## [EXERCISE REQUIREMENTS]
Scan the material and copy out each line where the word "axis" occurs.

## [DATASET EXTRACT]

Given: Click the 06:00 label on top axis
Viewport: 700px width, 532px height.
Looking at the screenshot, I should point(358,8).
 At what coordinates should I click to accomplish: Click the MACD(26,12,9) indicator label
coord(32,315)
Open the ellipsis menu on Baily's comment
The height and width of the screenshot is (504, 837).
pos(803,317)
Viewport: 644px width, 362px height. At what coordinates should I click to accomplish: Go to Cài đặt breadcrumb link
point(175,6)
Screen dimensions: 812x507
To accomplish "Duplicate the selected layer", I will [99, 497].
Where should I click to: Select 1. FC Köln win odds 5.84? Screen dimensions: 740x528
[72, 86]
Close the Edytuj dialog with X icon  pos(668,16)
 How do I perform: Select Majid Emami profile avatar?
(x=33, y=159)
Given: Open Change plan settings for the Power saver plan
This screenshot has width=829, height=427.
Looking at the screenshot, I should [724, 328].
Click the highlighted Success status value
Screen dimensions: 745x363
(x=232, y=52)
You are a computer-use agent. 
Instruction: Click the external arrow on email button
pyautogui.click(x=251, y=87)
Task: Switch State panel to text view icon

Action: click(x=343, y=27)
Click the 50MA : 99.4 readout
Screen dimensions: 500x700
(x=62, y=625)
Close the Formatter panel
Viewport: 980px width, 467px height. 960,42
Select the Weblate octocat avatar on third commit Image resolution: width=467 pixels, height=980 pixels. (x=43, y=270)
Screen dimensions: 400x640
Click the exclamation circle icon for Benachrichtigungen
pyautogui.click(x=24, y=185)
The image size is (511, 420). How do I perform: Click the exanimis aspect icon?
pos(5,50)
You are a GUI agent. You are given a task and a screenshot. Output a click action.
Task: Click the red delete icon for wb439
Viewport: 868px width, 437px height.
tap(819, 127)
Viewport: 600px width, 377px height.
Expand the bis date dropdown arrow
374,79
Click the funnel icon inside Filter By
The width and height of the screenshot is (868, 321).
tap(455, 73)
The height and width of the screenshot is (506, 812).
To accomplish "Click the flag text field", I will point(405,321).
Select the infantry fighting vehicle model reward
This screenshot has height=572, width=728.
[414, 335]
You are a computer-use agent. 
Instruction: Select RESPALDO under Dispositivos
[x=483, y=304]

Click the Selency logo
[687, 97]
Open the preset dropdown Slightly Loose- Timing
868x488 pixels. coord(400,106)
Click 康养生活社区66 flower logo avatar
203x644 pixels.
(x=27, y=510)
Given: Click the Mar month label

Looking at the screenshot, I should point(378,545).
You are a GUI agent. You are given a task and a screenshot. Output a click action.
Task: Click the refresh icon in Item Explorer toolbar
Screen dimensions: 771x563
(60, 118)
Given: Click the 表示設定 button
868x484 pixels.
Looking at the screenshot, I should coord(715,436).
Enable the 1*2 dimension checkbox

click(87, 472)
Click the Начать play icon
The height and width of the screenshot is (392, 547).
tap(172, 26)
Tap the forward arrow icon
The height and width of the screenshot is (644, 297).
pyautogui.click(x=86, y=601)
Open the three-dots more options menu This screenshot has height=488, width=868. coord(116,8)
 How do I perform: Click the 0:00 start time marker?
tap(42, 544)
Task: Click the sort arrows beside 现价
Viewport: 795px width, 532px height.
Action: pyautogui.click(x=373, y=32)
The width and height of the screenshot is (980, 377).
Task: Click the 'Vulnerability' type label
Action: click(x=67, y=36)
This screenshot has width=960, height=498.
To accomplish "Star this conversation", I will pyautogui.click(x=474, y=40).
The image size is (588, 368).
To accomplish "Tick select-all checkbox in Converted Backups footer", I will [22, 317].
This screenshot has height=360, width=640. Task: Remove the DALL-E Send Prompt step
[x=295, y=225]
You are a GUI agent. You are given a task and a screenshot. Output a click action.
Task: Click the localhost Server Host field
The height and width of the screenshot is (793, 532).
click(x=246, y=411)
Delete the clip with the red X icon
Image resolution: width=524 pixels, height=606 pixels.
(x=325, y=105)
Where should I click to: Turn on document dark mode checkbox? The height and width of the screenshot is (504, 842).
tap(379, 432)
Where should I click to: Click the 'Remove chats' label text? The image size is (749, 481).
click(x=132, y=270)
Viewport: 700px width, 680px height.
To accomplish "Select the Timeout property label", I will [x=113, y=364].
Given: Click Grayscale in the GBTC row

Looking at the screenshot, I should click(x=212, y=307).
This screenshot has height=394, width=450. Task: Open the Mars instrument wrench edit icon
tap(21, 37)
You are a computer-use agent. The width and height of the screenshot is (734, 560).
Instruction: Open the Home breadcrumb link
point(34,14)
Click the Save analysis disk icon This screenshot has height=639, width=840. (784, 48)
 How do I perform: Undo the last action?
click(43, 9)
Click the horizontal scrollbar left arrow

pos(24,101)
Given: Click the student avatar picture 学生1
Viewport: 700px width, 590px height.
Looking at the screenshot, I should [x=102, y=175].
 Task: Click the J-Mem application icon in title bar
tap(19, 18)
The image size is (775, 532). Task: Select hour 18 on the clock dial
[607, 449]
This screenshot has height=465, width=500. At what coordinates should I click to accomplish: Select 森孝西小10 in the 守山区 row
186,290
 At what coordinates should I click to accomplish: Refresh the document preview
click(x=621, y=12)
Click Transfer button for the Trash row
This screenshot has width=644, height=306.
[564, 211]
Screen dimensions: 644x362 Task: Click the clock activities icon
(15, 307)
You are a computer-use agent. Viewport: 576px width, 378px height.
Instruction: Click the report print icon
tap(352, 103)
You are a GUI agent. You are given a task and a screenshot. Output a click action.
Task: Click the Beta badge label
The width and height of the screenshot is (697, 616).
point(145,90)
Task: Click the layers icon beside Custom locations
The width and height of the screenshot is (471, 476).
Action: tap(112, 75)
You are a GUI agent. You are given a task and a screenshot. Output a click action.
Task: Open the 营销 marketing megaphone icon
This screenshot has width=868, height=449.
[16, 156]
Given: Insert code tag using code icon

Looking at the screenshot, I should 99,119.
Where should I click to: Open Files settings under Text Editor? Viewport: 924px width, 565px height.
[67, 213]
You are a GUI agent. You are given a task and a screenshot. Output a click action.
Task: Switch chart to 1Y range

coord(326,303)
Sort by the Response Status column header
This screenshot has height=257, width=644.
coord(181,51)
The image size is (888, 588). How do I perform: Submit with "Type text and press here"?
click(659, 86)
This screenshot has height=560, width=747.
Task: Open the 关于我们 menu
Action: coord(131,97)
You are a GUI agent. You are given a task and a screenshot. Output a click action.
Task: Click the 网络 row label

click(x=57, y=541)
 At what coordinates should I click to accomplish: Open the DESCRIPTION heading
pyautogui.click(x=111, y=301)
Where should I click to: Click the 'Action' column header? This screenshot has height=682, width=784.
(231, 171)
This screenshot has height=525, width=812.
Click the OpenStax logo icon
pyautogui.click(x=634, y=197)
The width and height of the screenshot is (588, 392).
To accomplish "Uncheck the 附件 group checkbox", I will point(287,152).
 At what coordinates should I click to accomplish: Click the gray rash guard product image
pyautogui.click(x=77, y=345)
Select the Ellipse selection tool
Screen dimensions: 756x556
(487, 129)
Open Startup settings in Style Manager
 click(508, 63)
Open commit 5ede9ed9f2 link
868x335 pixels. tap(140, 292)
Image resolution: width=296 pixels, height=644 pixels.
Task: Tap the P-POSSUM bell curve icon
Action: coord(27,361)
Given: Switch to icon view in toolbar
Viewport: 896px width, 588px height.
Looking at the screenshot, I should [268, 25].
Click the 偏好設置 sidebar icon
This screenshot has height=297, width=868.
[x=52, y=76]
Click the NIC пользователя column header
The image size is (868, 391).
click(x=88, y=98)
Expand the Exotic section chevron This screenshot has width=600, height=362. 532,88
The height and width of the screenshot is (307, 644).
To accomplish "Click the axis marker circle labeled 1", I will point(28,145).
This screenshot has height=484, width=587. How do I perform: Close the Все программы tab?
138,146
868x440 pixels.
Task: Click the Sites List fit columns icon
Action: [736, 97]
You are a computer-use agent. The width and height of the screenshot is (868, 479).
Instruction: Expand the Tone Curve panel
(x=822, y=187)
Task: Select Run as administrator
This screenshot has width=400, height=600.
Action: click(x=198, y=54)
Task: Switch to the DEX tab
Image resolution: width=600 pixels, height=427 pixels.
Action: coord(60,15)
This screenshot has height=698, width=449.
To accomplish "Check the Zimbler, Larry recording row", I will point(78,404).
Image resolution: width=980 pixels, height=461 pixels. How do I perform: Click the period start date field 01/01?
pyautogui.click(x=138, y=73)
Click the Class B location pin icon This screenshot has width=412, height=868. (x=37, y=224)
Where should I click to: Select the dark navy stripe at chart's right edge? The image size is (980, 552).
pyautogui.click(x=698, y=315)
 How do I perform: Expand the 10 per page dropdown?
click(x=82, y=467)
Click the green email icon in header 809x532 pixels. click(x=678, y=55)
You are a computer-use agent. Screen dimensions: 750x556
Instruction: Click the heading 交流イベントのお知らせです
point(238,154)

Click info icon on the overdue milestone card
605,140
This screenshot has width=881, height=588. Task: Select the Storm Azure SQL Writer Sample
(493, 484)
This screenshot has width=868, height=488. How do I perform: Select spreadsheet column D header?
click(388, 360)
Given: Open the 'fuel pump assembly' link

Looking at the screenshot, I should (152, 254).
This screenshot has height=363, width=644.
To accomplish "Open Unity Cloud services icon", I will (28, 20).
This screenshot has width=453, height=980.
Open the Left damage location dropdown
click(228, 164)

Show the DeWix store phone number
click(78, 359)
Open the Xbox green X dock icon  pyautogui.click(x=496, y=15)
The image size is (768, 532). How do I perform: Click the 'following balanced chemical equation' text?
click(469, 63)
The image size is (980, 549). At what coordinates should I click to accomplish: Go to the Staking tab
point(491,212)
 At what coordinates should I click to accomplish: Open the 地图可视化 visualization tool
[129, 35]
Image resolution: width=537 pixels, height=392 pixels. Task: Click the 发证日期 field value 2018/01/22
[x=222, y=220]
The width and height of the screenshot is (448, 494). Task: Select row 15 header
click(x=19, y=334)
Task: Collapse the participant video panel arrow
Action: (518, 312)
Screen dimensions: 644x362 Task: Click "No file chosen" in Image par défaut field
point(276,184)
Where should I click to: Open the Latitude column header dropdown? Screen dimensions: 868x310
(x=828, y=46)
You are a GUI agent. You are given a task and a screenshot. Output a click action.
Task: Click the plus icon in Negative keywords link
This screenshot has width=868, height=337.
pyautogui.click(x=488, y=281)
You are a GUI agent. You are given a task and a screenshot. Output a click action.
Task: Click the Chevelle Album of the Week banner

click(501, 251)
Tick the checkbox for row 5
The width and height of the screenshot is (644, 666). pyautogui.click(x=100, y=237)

## [ANSWER SECTION]
Given: Click the 06:00 label on top axis
To accomplish "Click the axis marker circle labeled 1", I will point(28,145).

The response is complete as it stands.